O SUS (Sistema Único de Saúde) completou 35 anos da última sexta-feira (19) consolidado como o maior sistema público e gratuito de saúde do mundo. Por meio dele, qualquer pessoa tem acesso a atendimento de emergência, consultas, exames e cirurgias sem ter que pagar pelo serviço. Um exemplo de cuidado com o cidadão, que deve ser valorizado, ressaltado, respeitado e defendido.
Antes da implementação do serviço, em 1986, apenas os trabalhadores vinculados à Previdência Social recebiam atendimento em hospitais públicos – eram cerca de 30 milhões de beneficiados. Para o restante da população, a alternativa eram os serviços de caridade ou filantrópicos ou, ainda, o pagamento direto, como ocorre até hoje em outros países.
Atualmente, mais de 162 milhões de brasileiros utilizam exclusivamente o SUS para os cuidados com a saúde – o que representa 76% da população. O SUS promove 2,8 bilhões de atendimentos ao ano e tem à disposição mais de 3,5 milhões de profissionais em atuação.
O SUS é referência em atendimento gratuito e se destaca também quando o assunto é produção e distribuição de vacinas, transplante de órgãos, doação de sangue, hemodiálise, bancos de leite e oferta de medicamentos – incluindo os de alto custo e para doenças raras, além dos tratamentos oncológicos, reabilitação dos pacientes e cuidados paliativos.
Nessa trajetória de sucesso, incluem-se ainda a criação do Samu (Serviço de Atendimento Móvel de Urgência), o programa Brasil Sorridente, e o programa Mais Médicos, entre tantos outros.
O governo federal agora investe no fortalecimento do complexo econômico-industrial da saúde e a expectativa agora é que em até dez anos 70% das necessidades do SUS em medicamentos, equipamentos e vacinas sejam produzidos no país.
Outro desafio para o sistema está no tempo de fila de espera para as consultas, exames, diagnósticos e cirurgias eletivas. Para essa questão, o governo aposta no programa Agora Tem Especialistas, que é focado nas áreas estratégicas de oncologia, cardiologia, ginecologia, ortopedia e otorrinolaringologia; e na expansão do telessaúde, que pode reduzir em até 30% o tempo de espera por atendimento especializado no SUS.

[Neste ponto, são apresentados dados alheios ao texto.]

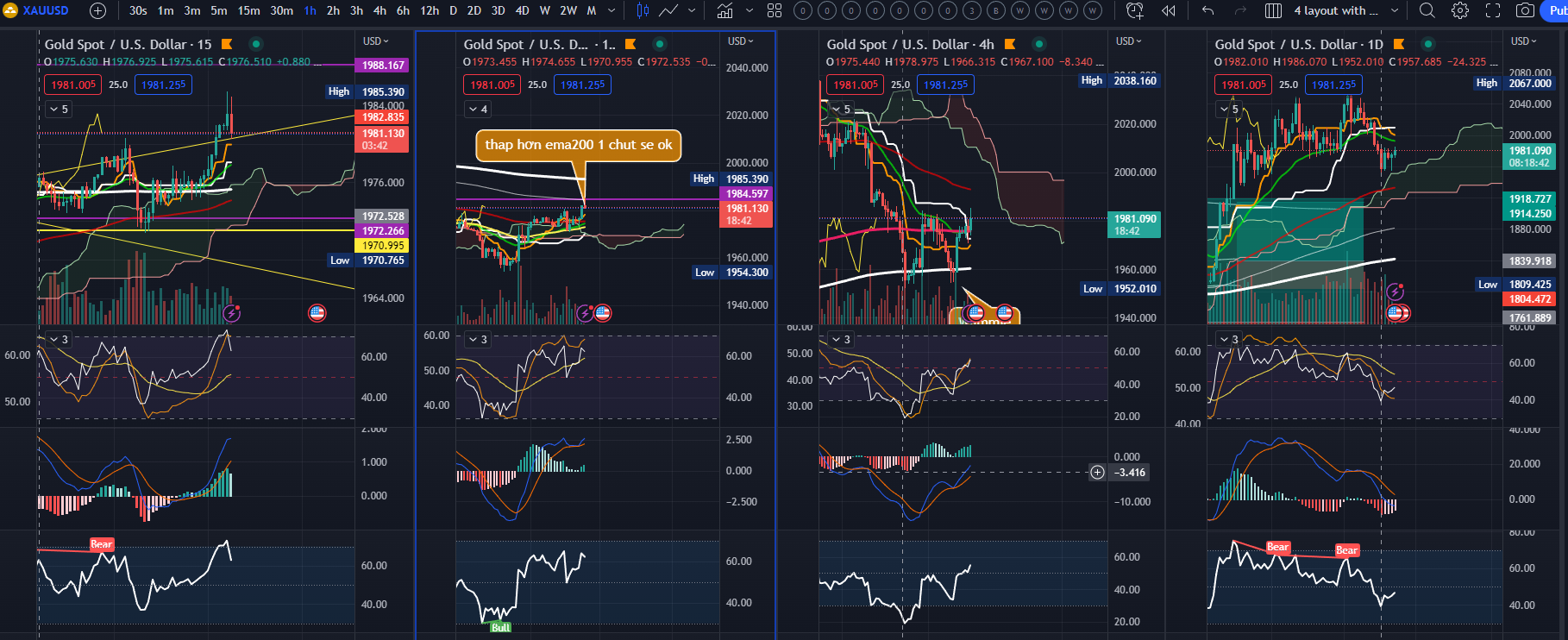Open chart settings gear icon
The height and width of the screenshot is (640, 1568).
tap(1460, 10)
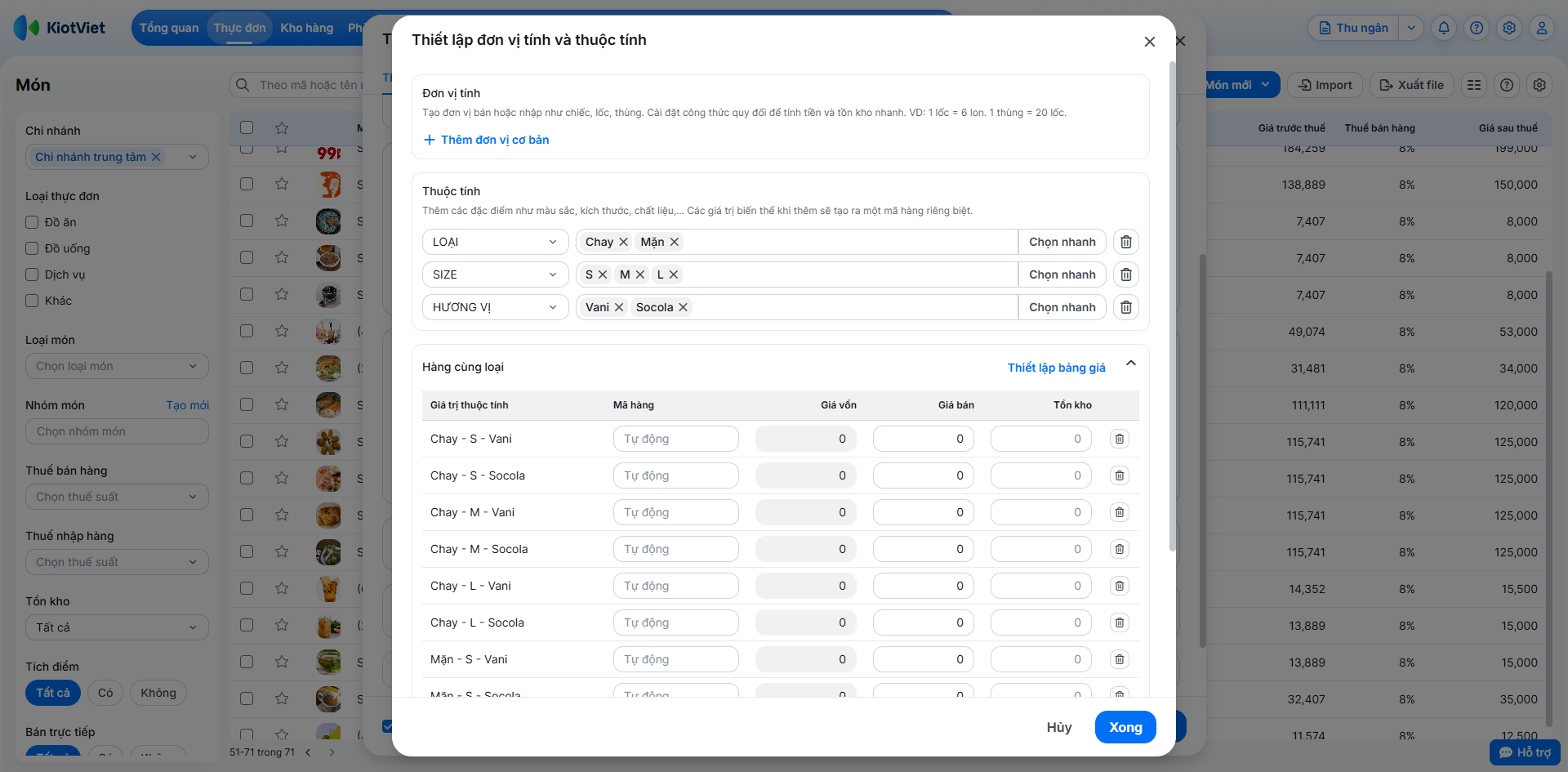The width and height of the screenshot is (1568, 772).
Task: Open the notifications bell
Action: pyautogui.click(x=1443, y=28)
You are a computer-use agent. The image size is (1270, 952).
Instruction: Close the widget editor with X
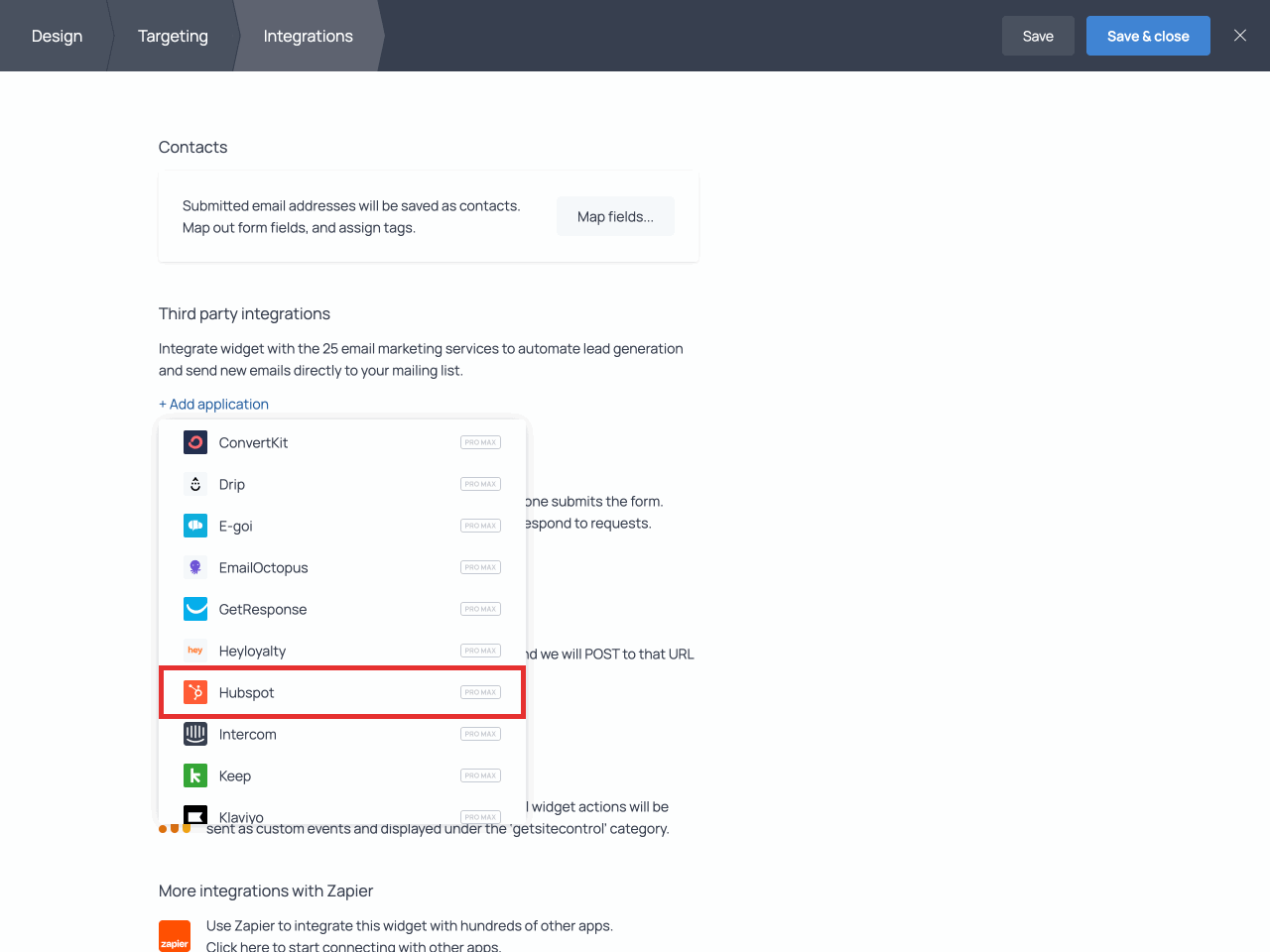click(1240, 36)
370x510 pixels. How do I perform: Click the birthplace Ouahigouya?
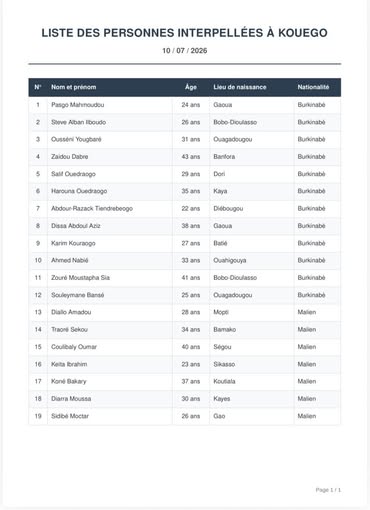(230, 260)
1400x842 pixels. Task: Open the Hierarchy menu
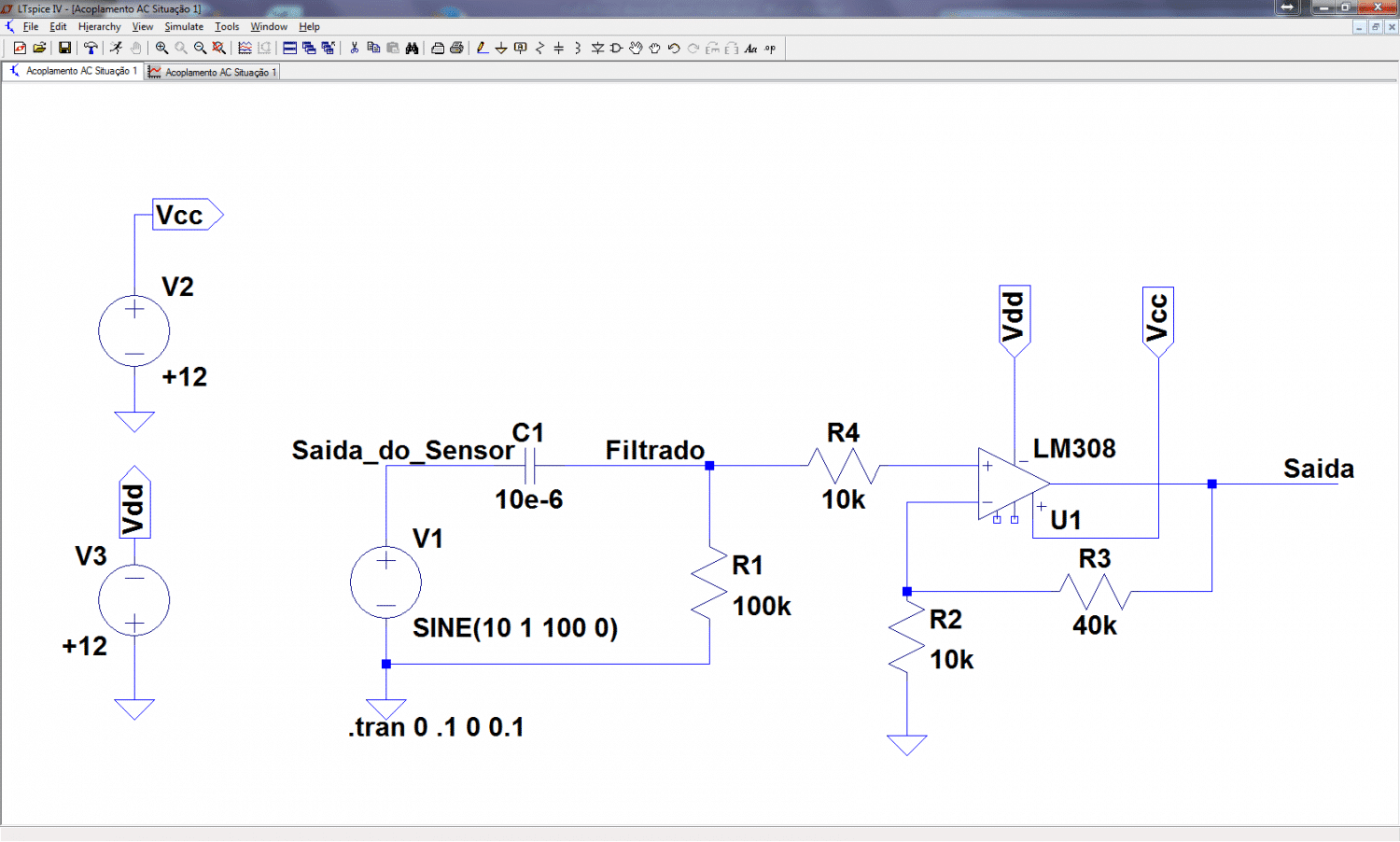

Além disso, prevê entrega de unidades básicas de saúde, salas de teleconsulta, unidades odontológicas móveis, policlínicas, maternidades e Caps (Centros de Atenção Psicossocial) e ambulâncias.
O Sistema Único de Saúde deve ser motivo de orgulho. Por tudo o que oferece e por ser gratuito, é a maior conquista social do Brasil.